Never mind the moderate Democratic record and bipartisan-oriented persona Biden established in eight years as vice president and three and a half decades in the U.S. Senate before that. In Trump's telling, Biden is a shell of a man easily manipulated by the very people Biden ran against in the Democratic primary.

No one should be surprised by any of this. Trump, a former reality-TV star, is the reality-denying president, a man who's averaged more than 15 false or misleading statements per day since he took office, by the Washington Post's count. He does not want to be judged for who he is and what he's actually done, nor does he want Biden to be judged that way.

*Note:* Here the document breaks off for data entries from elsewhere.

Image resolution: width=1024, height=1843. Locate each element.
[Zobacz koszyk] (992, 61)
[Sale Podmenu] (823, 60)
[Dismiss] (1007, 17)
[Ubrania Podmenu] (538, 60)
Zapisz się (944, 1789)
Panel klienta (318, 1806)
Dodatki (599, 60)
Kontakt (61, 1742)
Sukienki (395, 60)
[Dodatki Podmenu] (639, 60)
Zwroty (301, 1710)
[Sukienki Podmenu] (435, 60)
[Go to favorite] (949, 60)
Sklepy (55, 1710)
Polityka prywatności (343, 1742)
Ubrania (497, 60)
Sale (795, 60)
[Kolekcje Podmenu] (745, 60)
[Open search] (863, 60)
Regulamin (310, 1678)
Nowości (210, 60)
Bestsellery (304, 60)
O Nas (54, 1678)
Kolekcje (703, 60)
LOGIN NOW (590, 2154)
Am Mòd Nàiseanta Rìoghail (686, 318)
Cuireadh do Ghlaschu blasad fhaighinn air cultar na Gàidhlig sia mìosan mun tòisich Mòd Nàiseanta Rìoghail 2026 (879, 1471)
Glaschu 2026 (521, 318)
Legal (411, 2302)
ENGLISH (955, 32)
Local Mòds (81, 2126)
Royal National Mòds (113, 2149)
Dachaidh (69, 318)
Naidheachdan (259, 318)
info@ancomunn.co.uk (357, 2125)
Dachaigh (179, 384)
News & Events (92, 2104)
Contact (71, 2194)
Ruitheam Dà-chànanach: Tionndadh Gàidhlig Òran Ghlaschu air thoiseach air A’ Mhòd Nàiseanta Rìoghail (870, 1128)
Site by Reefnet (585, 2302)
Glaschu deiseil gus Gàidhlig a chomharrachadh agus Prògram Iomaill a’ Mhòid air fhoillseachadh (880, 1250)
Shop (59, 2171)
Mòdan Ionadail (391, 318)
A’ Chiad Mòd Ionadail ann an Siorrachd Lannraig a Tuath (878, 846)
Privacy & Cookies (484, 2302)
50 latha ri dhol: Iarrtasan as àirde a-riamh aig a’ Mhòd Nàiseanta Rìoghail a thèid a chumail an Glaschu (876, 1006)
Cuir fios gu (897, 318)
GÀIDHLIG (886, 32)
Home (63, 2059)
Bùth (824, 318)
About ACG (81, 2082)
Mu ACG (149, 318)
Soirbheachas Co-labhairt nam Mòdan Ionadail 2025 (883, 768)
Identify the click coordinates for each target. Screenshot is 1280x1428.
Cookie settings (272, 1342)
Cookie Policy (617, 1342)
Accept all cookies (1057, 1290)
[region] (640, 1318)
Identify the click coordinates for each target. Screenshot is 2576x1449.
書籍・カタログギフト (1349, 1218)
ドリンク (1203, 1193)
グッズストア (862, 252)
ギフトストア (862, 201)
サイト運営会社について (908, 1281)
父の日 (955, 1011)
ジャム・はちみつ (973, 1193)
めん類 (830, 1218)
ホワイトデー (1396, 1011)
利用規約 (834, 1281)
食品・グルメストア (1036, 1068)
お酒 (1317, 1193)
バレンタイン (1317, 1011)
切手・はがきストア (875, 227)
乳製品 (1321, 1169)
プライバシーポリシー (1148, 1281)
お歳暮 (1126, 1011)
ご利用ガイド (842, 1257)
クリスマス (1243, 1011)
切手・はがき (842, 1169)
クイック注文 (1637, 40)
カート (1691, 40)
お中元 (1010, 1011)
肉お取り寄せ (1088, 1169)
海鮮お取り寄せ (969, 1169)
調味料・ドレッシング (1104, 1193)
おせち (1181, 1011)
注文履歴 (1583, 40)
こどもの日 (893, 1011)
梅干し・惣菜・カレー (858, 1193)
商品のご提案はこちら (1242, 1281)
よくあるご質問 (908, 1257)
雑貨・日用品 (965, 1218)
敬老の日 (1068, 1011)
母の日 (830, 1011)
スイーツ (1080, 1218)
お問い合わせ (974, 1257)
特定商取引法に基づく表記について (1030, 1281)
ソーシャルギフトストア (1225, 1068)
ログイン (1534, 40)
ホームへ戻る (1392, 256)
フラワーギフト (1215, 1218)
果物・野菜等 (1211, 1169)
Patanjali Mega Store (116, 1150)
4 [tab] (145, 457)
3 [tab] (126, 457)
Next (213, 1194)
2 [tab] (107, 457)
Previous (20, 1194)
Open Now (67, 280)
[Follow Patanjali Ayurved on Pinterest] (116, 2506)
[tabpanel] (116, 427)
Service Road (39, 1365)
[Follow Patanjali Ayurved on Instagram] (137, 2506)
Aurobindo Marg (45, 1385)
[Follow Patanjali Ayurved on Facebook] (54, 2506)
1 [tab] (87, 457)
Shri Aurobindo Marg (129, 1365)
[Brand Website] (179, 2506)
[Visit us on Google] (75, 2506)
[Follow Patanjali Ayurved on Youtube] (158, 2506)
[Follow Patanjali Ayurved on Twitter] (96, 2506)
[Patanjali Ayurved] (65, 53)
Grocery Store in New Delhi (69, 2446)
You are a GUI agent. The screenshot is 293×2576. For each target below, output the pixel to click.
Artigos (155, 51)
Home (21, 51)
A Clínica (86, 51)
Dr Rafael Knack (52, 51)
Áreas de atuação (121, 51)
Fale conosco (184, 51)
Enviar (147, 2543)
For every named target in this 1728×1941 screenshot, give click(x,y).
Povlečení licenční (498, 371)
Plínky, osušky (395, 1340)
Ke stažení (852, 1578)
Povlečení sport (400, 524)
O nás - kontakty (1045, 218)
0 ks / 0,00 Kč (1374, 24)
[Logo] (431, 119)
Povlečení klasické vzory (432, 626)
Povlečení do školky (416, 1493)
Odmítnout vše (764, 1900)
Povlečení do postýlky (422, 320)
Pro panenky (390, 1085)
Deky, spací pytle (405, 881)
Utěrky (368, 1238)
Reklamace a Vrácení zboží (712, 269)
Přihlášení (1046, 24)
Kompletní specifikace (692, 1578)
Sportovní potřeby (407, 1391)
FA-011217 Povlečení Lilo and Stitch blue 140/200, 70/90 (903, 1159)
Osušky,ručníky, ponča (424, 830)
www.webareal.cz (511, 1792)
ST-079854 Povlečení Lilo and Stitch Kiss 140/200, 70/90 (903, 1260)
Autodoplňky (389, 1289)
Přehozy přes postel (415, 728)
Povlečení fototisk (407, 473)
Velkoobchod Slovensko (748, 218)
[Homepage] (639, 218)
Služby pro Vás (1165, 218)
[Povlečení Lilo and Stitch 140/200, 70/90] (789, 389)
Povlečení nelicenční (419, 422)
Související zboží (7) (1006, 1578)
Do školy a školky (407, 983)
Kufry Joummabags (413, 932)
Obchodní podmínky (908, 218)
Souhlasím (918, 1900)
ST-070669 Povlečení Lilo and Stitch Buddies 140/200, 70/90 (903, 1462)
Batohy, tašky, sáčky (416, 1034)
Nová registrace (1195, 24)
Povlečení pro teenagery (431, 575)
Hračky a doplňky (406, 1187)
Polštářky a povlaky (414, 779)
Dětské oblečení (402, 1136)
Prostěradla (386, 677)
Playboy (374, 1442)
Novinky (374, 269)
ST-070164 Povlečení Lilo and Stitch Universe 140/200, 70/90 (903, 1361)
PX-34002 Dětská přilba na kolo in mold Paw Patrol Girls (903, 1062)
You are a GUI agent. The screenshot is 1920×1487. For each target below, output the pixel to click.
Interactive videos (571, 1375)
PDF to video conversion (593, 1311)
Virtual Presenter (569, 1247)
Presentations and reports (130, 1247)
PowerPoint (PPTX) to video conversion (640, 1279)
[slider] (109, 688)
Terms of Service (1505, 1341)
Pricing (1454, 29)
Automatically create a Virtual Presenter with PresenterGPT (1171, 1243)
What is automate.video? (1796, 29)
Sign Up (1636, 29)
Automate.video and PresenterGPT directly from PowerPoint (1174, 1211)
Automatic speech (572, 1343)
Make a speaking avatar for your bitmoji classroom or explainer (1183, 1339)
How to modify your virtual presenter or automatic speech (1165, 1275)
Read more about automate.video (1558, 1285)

The irony here is that Trump could have kept quiet and let Biden trip himself up, as Biden did in both of his previous runs for the White House. Instead, the president's tweets about his supposedly addled and lifeless opponent lowered the public's expectations too far, and Biden was set to exceed them easily. Hence the need to go further, to persuade people not to believe Biden is capable of performing competently even if they watch him, in fact, perform competently.

Tune in Tuesday evening and judge for yourself. Maybe Biden will look and sound unfit. Maybe Trump will. In this case, no matter what the Trump campaign says, seeing is believing.